Aku melihat sendiri Vika berlari, berusaha menghindari gangguan hantu. Aku sendiri menjadi bingung. Haruskah menghampiri raga Vika, atau roh Vika? Namun aku segera mengamankan terlebih dahulu raga Vika dan kubawa dia ke ruang UKS. Beberapa orang ada yang ikut membantu dan penasaran dengan apa yang terjadi.

"Vika kenapa?" tanya gadis tinggi dengan rambut dikucir. Wajahnya begitu panik melihat sahabatnya yang terkulai lemah.

Tadi aku menyuruh salah satu murid untuk memberitahu Sinan, Adri dan guru kelasnya.

"Dia pingsan di tengah lapang," jawabku.

"Kok bisa?" tanya Adri dan Sinan kompak.

Aku tidak menjawab. Tidak mungkin mengatakan apa yang kulihat. Mereka bisa menganggapku gila.

Aku meminta orang-orang keluar dari ruang UKS kecuali Sinan dan Adri. Aku takut jika terjadi hal-hal di luar nalar yang bisa menyebabkan ketakutan pada seisi sekolah.

Dan yang ditakutkan terjadi. Kami bertiga menyaksikan air mata Vika mengalir dari sudut matanya. Di pipinya tiba-tiba terdapat cakaran yang cukup panjang. Begitu kontras warna merah darah dengan pipi putihnya. Padahal sebelumnya tidak ada luka di tubuhnya selain yang ada di tangan. Aku yakin bahwa luka di tangannya itu merupakan hasil perbuatan hantu itu.

Sinan mendekat dan berusaha membangunkan Vika.

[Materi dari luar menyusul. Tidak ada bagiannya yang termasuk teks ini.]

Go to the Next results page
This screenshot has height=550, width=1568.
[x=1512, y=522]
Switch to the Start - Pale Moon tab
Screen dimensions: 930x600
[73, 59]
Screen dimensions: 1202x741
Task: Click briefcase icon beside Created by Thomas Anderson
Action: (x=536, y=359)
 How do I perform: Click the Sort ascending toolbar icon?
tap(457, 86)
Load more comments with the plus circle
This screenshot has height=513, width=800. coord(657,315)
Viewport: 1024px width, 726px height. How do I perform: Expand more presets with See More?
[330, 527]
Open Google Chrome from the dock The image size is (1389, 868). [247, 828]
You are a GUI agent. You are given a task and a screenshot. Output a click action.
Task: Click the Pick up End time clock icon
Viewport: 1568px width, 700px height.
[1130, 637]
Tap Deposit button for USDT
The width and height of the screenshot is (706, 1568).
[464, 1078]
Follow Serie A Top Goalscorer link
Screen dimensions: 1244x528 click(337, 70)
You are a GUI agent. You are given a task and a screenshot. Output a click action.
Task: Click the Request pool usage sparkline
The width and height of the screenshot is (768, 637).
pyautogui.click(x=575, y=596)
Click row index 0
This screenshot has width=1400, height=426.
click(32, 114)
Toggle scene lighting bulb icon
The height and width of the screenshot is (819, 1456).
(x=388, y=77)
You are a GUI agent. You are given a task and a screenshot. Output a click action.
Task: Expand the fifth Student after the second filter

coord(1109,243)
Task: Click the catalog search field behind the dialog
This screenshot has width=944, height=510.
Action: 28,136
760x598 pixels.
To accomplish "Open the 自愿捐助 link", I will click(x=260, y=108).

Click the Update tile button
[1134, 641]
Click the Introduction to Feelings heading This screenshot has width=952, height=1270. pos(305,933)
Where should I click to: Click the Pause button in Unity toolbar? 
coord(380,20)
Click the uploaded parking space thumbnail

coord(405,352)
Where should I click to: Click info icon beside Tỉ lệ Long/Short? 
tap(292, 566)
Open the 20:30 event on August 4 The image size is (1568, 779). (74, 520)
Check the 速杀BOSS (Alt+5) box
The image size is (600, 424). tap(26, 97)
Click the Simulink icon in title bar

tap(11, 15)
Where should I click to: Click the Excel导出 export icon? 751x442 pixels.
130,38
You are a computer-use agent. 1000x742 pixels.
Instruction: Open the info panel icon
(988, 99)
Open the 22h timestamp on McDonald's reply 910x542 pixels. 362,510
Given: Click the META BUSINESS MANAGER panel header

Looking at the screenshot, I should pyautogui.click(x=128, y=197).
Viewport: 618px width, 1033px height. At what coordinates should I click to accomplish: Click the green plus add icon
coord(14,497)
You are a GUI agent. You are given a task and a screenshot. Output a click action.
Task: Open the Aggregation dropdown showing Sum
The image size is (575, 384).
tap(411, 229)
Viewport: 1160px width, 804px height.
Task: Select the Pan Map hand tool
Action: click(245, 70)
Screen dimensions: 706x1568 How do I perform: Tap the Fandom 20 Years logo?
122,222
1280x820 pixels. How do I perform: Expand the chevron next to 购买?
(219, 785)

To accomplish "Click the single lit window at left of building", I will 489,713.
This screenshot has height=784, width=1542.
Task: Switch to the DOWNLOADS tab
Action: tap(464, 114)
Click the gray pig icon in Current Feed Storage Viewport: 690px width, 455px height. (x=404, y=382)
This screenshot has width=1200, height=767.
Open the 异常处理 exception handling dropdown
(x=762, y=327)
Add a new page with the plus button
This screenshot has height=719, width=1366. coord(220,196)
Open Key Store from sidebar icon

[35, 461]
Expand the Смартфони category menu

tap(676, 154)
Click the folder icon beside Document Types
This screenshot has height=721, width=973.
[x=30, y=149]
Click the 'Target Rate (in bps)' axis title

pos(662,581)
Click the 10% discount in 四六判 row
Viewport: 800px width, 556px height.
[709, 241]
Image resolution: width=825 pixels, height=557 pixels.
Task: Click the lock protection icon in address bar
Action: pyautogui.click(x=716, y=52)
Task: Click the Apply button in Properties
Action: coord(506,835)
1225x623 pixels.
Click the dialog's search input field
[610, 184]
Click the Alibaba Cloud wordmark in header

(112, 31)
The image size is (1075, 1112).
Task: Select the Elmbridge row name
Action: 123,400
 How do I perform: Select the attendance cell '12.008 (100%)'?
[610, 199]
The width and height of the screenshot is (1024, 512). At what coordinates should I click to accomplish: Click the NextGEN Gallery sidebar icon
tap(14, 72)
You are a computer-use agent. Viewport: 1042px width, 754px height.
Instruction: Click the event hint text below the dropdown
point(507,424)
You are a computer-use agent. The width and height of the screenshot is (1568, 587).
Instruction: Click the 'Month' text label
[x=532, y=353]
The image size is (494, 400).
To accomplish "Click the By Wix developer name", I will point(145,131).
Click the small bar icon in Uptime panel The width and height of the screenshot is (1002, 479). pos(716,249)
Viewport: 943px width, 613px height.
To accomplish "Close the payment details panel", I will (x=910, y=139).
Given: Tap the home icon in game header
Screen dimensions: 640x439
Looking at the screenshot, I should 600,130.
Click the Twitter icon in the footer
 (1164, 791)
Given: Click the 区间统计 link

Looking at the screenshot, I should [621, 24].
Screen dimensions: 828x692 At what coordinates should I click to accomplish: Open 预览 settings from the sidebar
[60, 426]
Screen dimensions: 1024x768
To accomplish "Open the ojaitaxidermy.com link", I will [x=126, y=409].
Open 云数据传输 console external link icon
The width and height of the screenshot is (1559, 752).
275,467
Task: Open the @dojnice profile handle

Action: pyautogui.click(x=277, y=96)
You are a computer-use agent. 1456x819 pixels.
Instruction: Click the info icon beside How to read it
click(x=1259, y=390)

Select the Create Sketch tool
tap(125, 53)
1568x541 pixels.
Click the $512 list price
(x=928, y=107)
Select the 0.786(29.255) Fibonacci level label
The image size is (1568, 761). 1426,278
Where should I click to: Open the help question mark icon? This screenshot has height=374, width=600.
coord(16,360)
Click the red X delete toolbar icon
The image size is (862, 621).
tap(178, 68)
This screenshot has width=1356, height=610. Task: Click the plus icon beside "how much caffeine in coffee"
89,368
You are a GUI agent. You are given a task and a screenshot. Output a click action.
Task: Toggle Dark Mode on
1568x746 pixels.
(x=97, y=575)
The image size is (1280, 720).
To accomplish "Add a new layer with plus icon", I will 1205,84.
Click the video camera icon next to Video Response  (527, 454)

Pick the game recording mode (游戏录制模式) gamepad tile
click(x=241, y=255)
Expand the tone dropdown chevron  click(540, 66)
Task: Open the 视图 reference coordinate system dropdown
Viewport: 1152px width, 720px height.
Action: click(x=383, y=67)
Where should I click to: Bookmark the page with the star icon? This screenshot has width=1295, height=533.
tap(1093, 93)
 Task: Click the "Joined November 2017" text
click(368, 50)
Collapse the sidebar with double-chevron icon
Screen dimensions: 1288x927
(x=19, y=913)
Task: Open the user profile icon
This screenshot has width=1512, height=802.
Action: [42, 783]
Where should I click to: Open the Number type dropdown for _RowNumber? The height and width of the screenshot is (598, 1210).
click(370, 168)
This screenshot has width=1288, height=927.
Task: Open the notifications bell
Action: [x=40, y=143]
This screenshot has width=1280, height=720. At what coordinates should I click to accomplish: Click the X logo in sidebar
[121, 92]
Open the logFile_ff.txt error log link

"Vik, bangun Vik." Sinan menggoyangkan lengan Vika, namun tidak ada reaksi apapun.

Sinan dan Adri bergantian membangunkan Vika. Tapi itu semua sia-sia.

"Percuma," ucapku.

Adri dan Sinan menoleh kepadaku.

"Maksud kamu?" tanya Sinan.

"Aku ga bisa bilang. Yang pasti, Vika dalam bahaya."

Aku berbalik dan berjalan menuju pintu. Namun langkahku dihadang oleh lelaki berkaca mata yang tingginya sama denganku.

"Aku tahu kamu aneh, tapi jangan libatkan Vika," ucap Adri dengan tatapan tajam.

Aku tersenyum kecut sambil membalas tatapannya. "Aku tidak akan menjelaskan apa-apa. Aku hanya akan membantu sebisanya. Jangan mengulur waktu lebih banyak, oke?"

Aku menepuk pundaknya dan pergi untuk mencari Vika. Sebenarnya aku pun tak yakin dapat menemukannya. Aku tidak tahu harus mencari kemana.

Aku terdiam dan berpikir sejenak saat menutup pintu UKS. Aku tidak tahu roh Vika ada di mana sekarang. Apa harus bertanya kepada hantu-hantu yang berkeliaran? Jika iya, secara tidak langsung aku membuka jati diriku sendiri. Dan aku tidak mau itu terjadi.